If you create a hypothesis based on baseless assumptions, and then test it and find data that supports your hypothesis, it might only be correlational, or coincidental, or due to confounding variables. The data itself would not indicate cause and effect, or the truth of your hypothesis. This is because your original theory was made up to begin with. A false premise. 

The data collected in support of a baseless hypothesis might be good, but since it has been collected based on a preconceived notion of its role in the hypothesis, it is meaningless.

"I think men like playing first person shooter video games because of their hunter gatherer tendencies. Let me conduct an experiment to see if I can indicate this to be true. Yup, there's an association between the two variables. Men play more first person shooter video games than other types of games, and they play these more than women do. These games simulate hunting, and in the past men hunted more than women. Therefore, my hypothesis is supported."
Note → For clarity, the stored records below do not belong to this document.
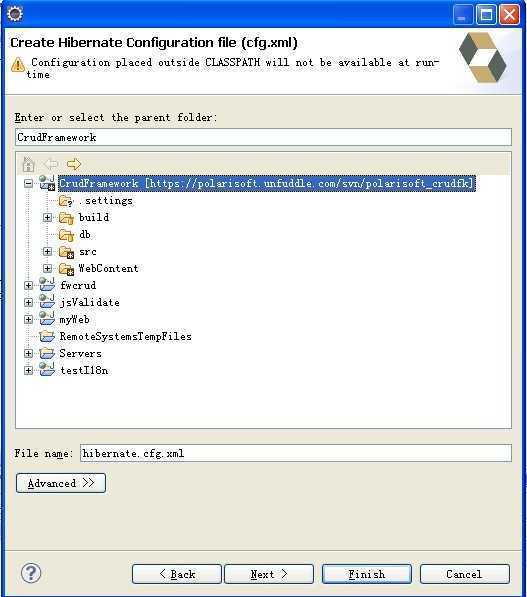The width and height of the screenshot is (527, 597).
Task: Expand the src folder
Action: (47, 251)
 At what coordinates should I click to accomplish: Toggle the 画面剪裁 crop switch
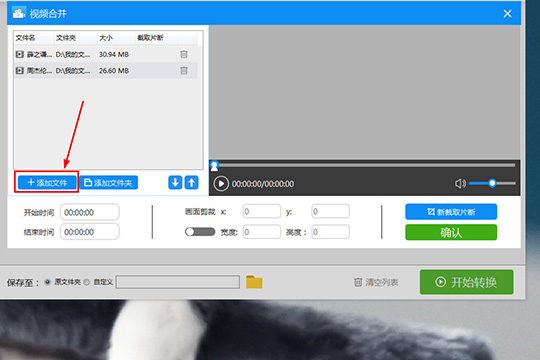pyautogui.click(x=200, y=232)
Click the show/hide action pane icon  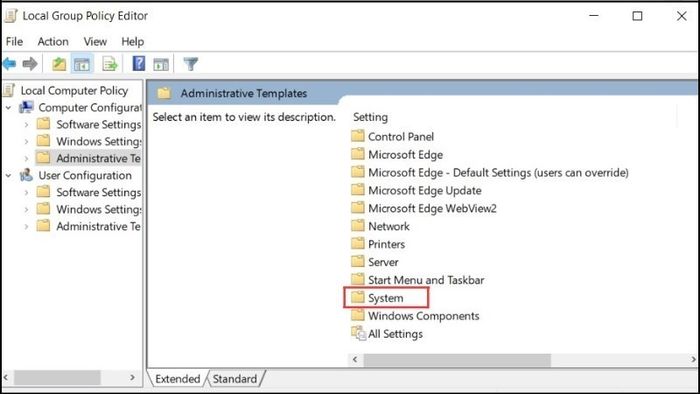coord(161,64)
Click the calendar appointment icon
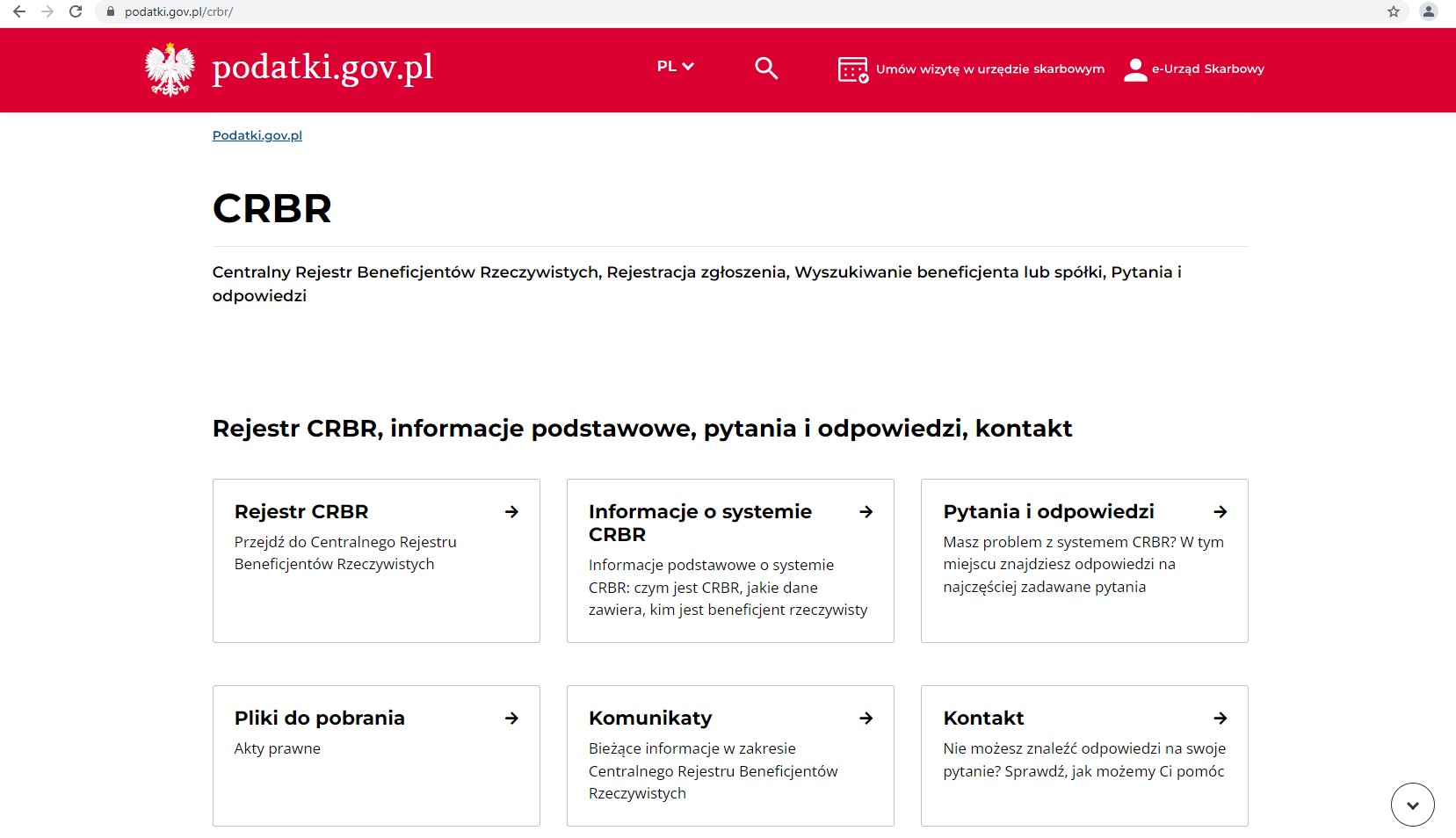 point(852,69)
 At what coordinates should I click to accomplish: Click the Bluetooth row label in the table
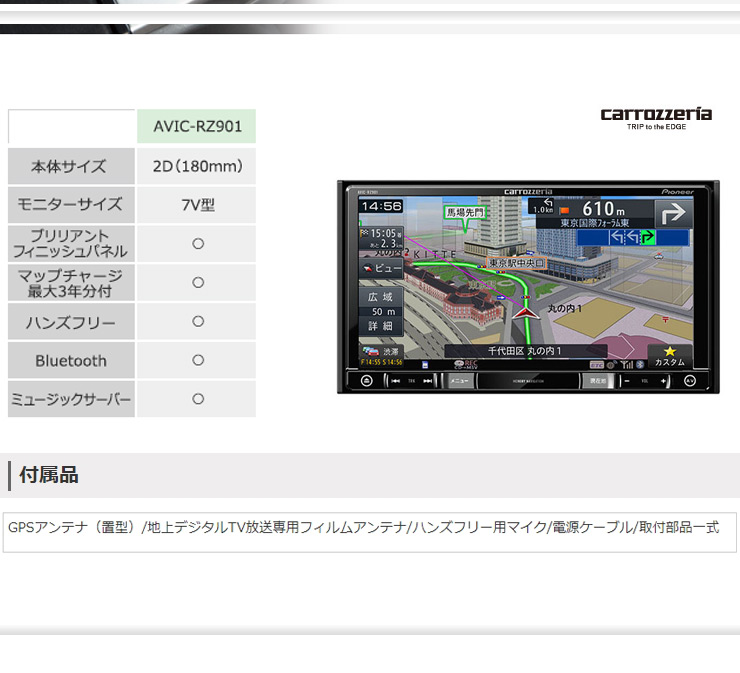pyautogui.click(x=71, y=361)
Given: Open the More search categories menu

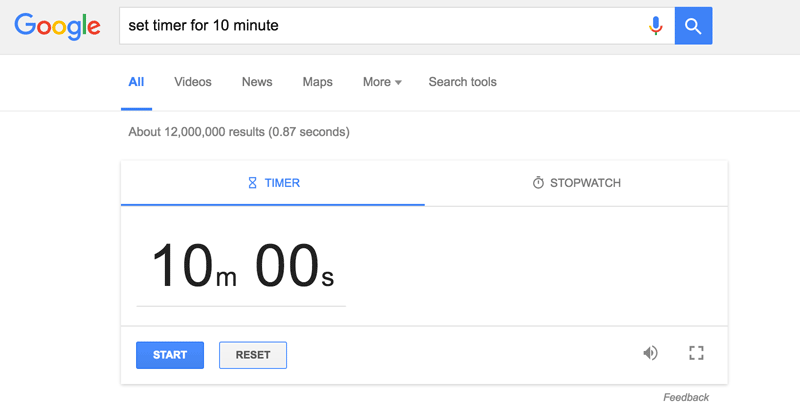Looking at the screenshot, I should point(382,82).
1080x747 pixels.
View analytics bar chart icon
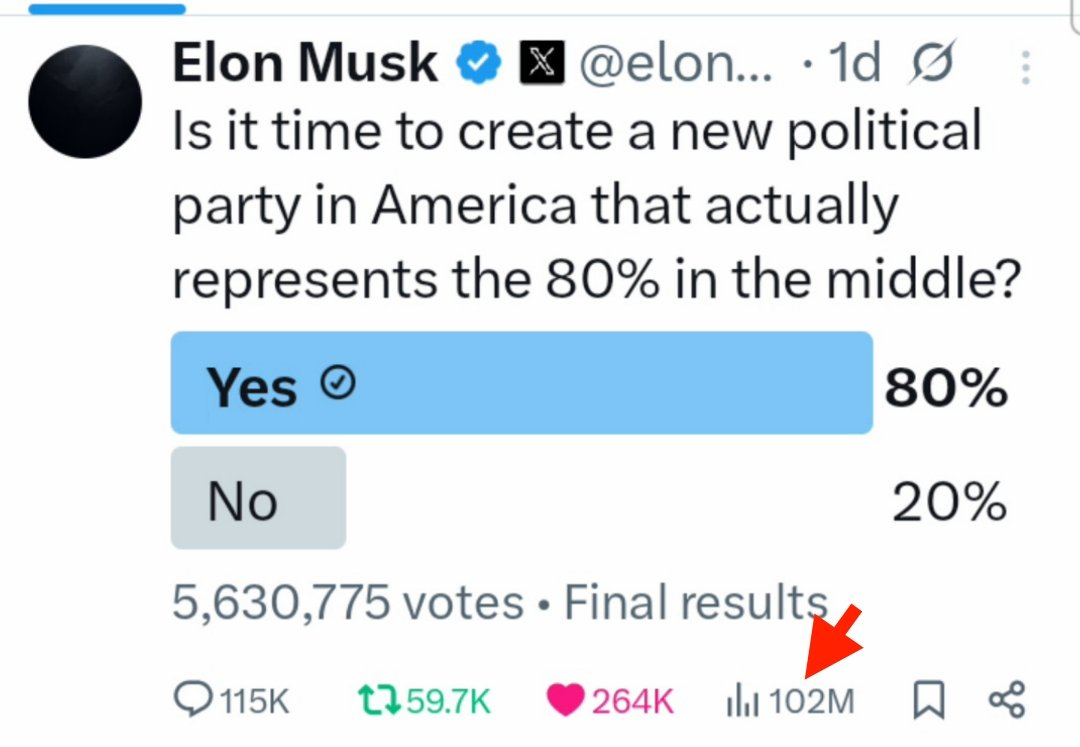[742, 700]
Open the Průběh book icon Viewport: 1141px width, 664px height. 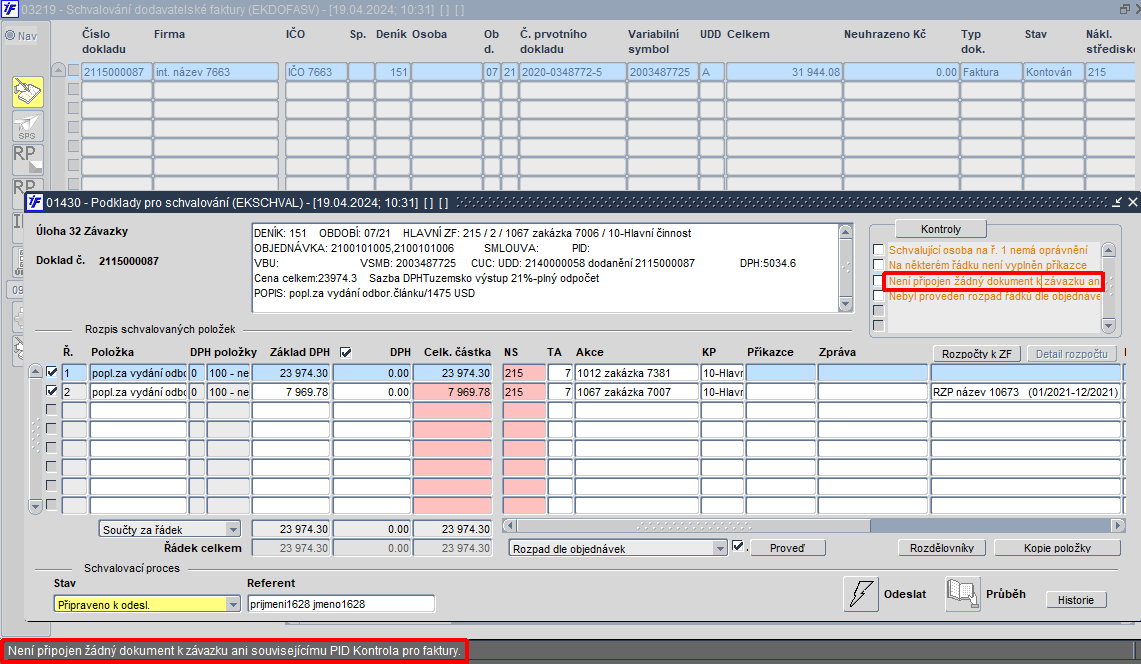coord(962,594)
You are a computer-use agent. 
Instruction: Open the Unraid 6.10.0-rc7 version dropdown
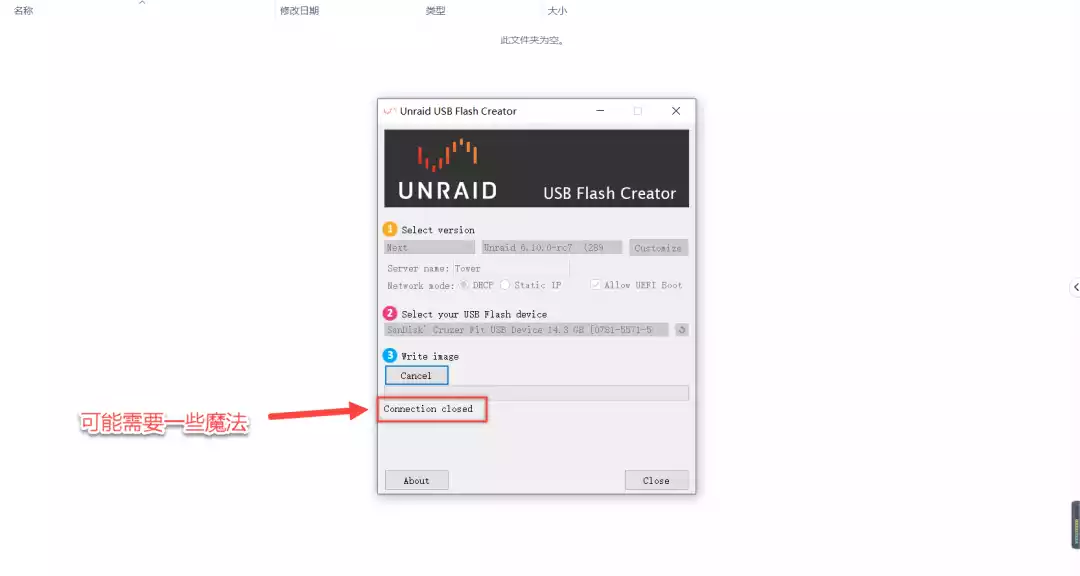click(x=551, y=247)
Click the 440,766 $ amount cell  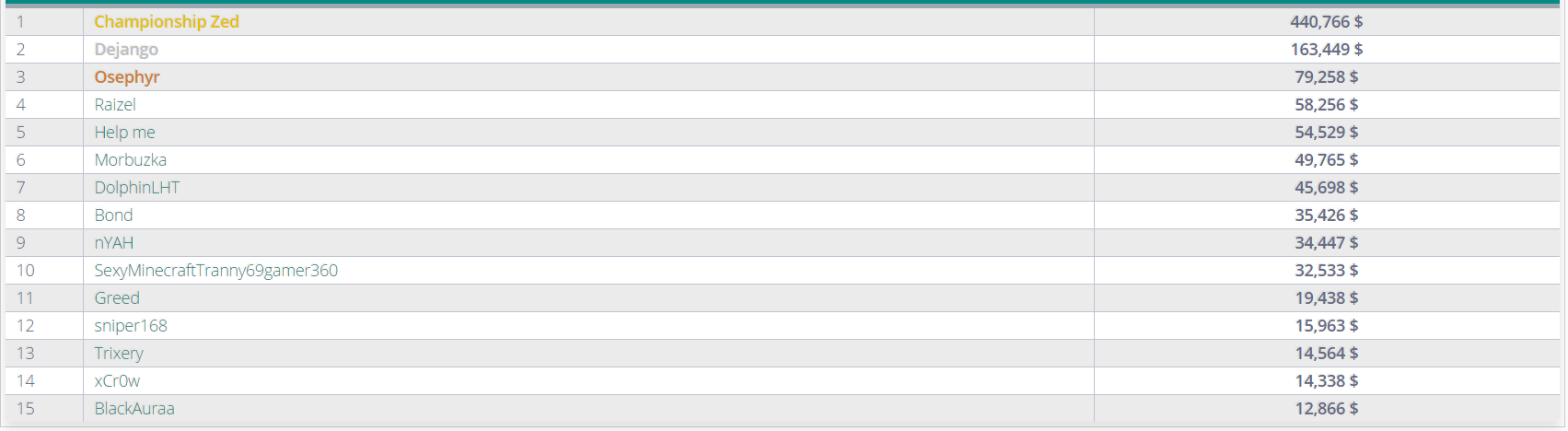(x=1327, y=21)
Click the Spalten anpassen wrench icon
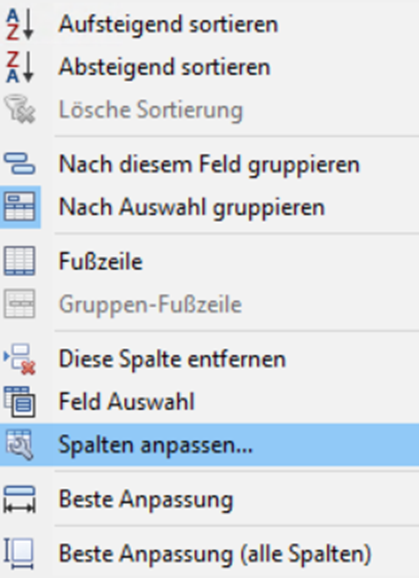The image size is (419, 578). tap(20, 445)
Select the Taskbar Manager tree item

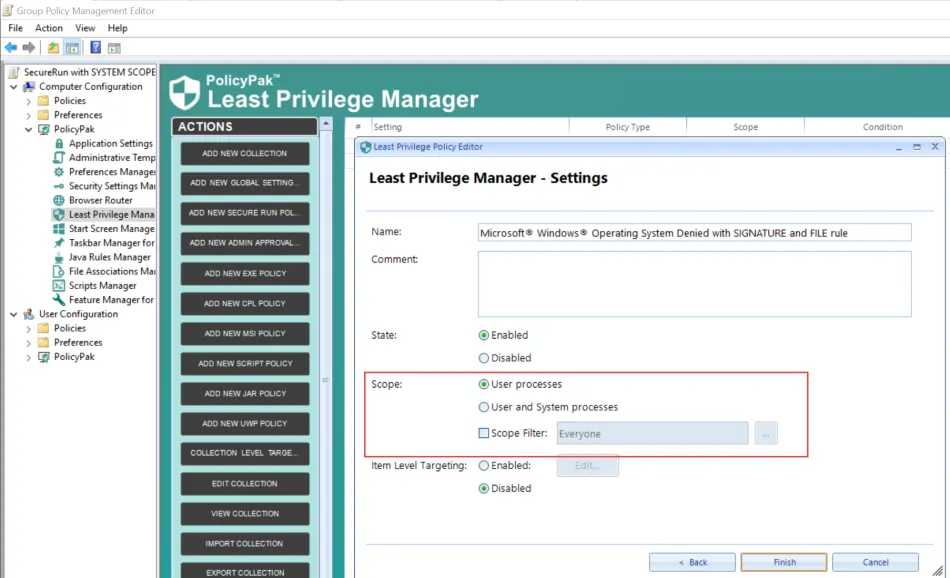(x=110, y=243)
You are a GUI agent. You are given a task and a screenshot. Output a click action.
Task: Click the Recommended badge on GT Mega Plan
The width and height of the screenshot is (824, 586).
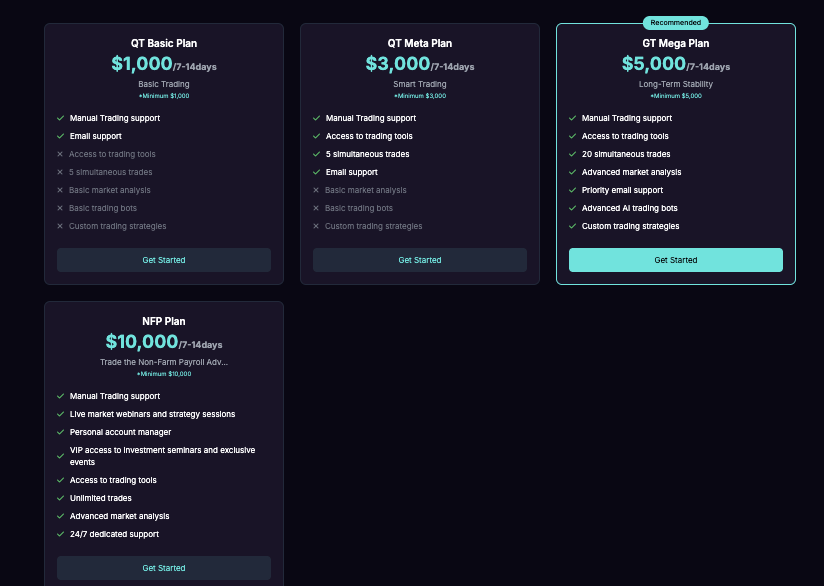click(x=675, y=22)
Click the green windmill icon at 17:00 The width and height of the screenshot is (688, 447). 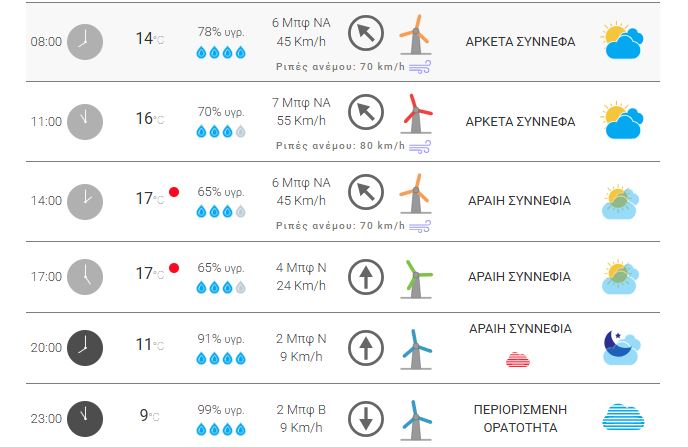[415, 275]
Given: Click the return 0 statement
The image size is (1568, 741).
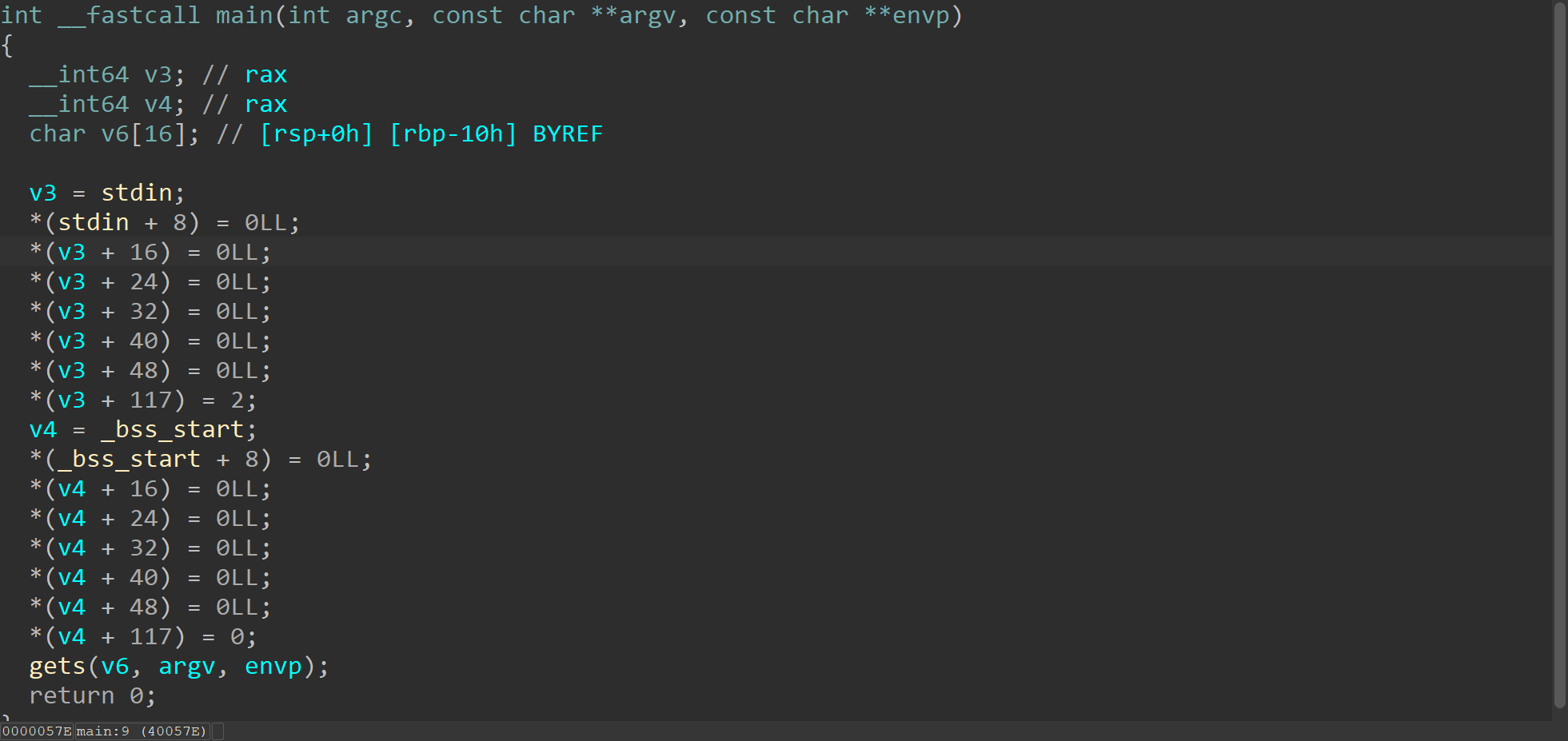Looking at the screenshot, I should (x=93, y=696).
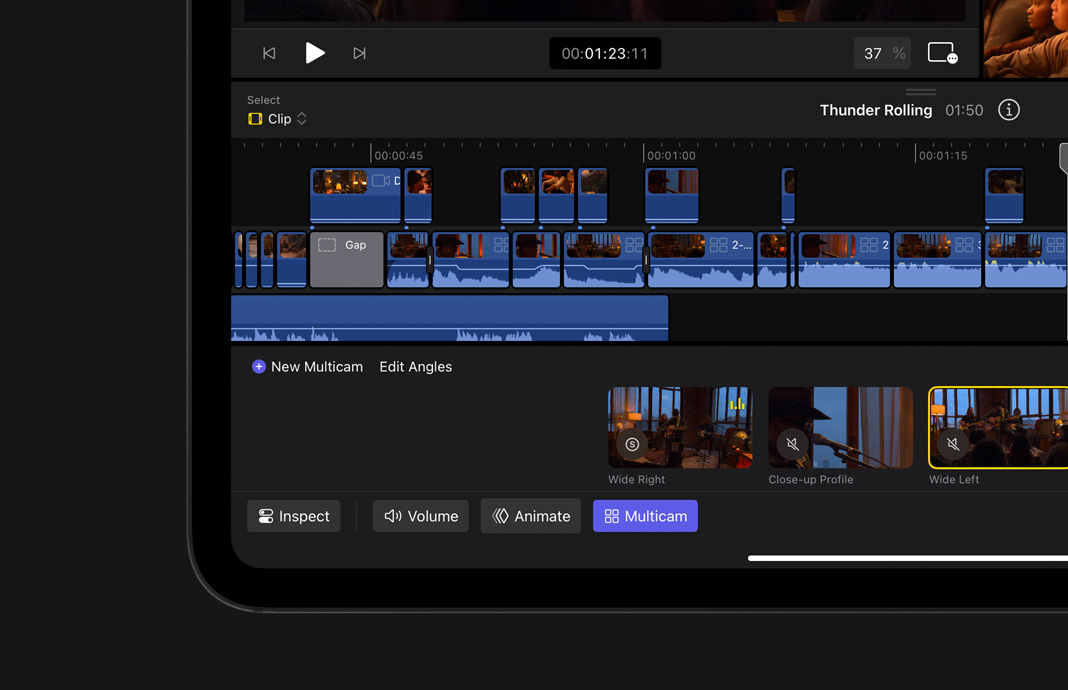The image size is (1068, 690).
Task: Choose Edit Angles
Action: [x=415, y=367]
Of course, the only reason this supports your hypothesis is because you made up the conclusion to begin with. The data might be sound, and the association might be real (and due to any number of other factors), but the inference is false, because you're merely fitting the data into a preconceived role or conclusion in your mind, and in your silly hypothesis. You've decided your conclusion in advance, and then you're letting your results justify your conclusion, even though they might indicate any number of other things that haven't been hypothesised yet. 

"If A exists, then so must B. I found A, therefore B exists." 

Unfortunately, the former is an assumption. Therefore, the implication in the latter is not always true. Bad researchers don't get this.

You cannot use the fact that you're testing your hypothesis to excuse the fact that your hypothesis is based on no originating data, and merely something you dreamed up. Your starting point must always be evidence. Without evidence, you have no starting point, and no hypothesis. You cannot indulge in guesswork as a replacement for evidence. You cannot assume that a complex facet of human behaviour exhibited by people today has an evolutionary basis originating in a behavioural trend exhibited by people 500K years ago.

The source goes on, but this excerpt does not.